_Records supplied_
* * * * *

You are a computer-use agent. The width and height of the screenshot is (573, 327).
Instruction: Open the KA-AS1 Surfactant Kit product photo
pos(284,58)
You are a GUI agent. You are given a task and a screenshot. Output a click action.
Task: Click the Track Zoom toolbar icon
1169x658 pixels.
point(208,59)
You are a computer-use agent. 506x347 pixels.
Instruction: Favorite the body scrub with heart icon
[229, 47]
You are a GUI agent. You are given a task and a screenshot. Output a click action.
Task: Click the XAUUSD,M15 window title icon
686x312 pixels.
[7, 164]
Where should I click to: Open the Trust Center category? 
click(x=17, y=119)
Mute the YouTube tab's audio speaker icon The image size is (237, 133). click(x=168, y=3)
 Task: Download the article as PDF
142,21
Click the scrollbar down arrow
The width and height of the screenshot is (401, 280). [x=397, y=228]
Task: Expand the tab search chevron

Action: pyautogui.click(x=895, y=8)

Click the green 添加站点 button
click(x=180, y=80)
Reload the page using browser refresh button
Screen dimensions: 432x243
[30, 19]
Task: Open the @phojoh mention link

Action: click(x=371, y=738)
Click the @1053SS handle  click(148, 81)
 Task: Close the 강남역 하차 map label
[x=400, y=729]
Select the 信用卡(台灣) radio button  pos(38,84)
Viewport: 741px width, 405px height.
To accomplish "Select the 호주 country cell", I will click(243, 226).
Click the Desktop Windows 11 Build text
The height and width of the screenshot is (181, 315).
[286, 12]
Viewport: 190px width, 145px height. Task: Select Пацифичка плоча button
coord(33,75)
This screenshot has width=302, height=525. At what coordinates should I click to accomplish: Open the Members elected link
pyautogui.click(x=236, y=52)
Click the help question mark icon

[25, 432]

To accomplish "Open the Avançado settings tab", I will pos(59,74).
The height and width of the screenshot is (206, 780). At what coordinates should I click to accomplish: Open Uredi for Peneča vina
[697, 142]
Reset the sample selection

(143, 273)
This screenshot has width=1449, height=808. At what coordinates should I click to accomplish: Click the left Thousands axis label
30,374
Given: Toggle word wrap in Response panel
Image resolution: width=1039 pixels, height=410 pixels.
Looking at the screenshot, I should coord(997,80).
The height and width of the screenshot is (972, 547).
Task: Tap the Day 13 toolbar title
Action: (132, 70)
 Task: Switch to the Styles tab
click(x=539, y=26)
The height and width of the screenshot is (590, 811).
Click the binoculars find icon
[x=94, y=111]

* * * * *

The answer must be the full listing, repeated exactly.

_Exercise result_
You are a computer-use agent. The width and height of the screenshot is (573, 327).
Instruction: Open the KA-AS1 Surfactant Kit product photo
pos(284,58)
You are a GUI agent. You are given a task and a screenshot. Output a click action.
Task: Click the Track Zoom toolbar icon
1169x658 pixels.
point(208,59)
You are a computer-use agent. 506x347 pixels.
Instruction: Favorite the body scrub with heart icon
[229, 47]
You are a GUI agent. You are given a task and a screenshot. Output a click action.
Task: Click the XAUUSD,M15 window title icon
686x312 pixels.
[7, 164]
Where should I click to: Open the Trust Center category? 
click(x=17, y=119)
Mute the YouTube tab's audio speaker icon The image size is (237, 133). click(x=168, y=3)
 Task: Download the article as PDF
142,21
Click the scrollbar down arrow
The width and height of the screenshot is (401, 280). [x=397, y=228]
Task: Expand the tab search chevron

Action: pyautogui.click(x=895, y=8)

Click the green 添加站点 button
click(x=180, y=80)
Reload the page using browser refresh button
Screen dimensions: 432x243
[30, 19]
Task: Open the @phojoh mention link

Action: click(x=371, y=738)
Click the @1053SS handle  click(148, 81)
 Task: Close the 강남역 하차 map label
[x=400, y=729]
Select the 信用卡(台灣) radio button  pos(38,84)
Viewport: 741px width, 405px height.
To accomplish "Select the 호주 country cell", I will click(243, 226).
Click the Desktop Windows 11 Build text
The height and width of the screenshot is (181, 315).
[286, 12]
Viewport: 190px width, 145px height. Task: Select Пацифичка плоча button
coord(33,75)
This screenshot has width=302, height=525. At what coordinates should I click to accomplish: Open the Members elected link
pyautogui.click(x=236, y=52)
Click the help question mark icon

[25, 432]

To accomplish "Open the Avançado settings tab", I will pos(59,74).
The height and width of the screenshot is (206, 780). At what coordinates should I click to accomplish: Open Uredi for Peneča vina
[697, 142]
Reset the sample selection

(143, 273)
This screenshot has width=1449, height=808. At what coordinates should I click to accomplish: Click the left Thousands axis label
30,374
Given: Toggle word wrap in Response panel
Image resolution: width=1039 pixels, height=410 pixels.
Looking at the screenshot, I should coord(997,80).
The height and width of the screenshot is (972, 547).
Task: Tap the Day 13 toolbar title
Action: (132, 70)
 Task: Switch to the Styles tab
click(x=539, y=26)
The height and width of the screenshot is (590, 811).
Click the binoculars find icon
[x=94, y=111]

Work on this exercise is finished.